Mais on ne peut pas faire voter toute une société ; il n’est point de démocratie qui jusqu’à présent n’ait admis certaines incapacités, prises de l’âge, du sexe ou de quelque autre circonstance. La nation est donc représentée partout par un corps électoral. Aux États-Unis sont en général électeurs les citoyens mâles, majeurs, de vingt et un ans, inscrits au rôle de la milice ou à celui des contributions. Je signale cette différence entre les idées américaines et les idées françaises, je ne connais pas aux États-Unis un seul jurisconsulte, un seul publiciste qui fasse de l’électorat un droit naturel, un droit que le législateur ne puisse modifier. Pour les Américains comme pour les Anglais, l’électorat est une fonction que la loi règle au mieux des intérêts de la communauté, et cette fonction a des limites, comme toutes les fonctions.
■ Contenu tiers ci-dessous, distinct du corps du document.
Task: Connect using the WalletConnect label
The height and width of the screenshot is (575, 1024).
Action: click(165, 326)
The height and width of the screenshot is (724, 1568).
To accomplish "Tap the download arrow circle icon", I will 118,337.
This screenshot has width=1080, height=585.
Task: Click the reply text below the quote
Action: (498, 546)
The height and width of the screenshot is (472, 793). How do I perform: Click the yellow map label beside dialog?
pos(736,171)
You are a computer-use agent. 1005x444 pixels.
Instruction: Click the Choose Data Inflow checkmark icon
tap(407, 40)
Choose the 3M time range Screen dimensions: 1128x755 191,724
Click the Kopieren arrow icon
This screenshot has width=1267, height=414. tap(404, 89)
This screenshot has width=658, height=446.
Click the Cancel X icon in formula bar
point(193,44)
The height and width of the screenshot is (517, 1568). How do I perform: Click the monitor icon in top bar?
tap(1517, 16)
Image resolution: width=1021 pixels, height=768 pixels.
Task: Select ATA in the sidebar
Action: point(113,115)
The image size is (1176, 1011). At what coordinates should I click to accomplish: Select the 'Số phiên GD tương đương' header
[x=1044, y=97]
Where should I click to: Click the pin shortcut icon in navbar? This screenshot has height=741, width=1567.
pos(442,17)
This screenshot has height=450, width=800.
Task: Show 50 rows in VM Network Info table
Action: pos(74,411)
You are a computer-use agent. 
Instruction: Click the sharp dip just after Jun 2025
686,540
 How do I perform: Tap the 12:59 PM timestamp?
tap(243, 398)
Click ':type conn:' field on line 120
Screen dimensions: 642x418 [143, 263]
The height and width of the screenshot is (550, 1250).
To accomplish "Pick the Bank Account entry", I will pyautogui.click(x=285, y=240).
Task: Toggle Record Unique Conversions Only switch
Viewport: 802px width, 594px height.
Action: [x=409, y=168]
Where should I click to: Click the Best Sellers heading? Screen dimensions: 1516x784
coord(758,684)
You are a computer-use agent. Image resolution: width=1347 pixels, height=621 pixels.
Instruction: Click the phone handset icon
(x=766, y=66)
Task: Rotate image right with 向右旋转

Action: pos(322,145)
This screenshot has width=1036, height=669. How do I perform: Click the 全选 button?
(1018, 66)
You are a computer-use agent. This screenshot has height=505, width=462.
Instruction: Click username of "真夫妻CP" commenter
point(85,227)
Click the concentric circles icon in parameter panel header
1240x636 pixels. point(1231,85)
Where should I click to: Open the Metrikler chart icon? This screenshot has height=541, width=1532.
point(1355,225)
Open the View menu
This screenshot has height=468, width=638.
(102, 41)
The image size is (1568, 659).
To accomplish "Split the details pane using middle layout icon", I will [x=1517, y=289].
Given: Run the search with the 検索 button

Par exemple, en certains états, tels que la Pensylvanie, rien ne semble plus légitime et plus démocratique que d’exclure les citoyens qui ne contribuent pas aux charges publiques ; on trouve immoral d’attribuer un droit aux fainéans et aux mendians. Le mot peuple a donc aux États-Unis un sens légal, nettement défini ; c’est le corps électoral, c’est l’ensemble des citoyens à qui la constitution confie l’exercice de la souveraineté suivant des formes définies. La foule n’est pas le peuple ; politiquement elle n’a aucun droit, sa volonté ne peut jamais faire loi.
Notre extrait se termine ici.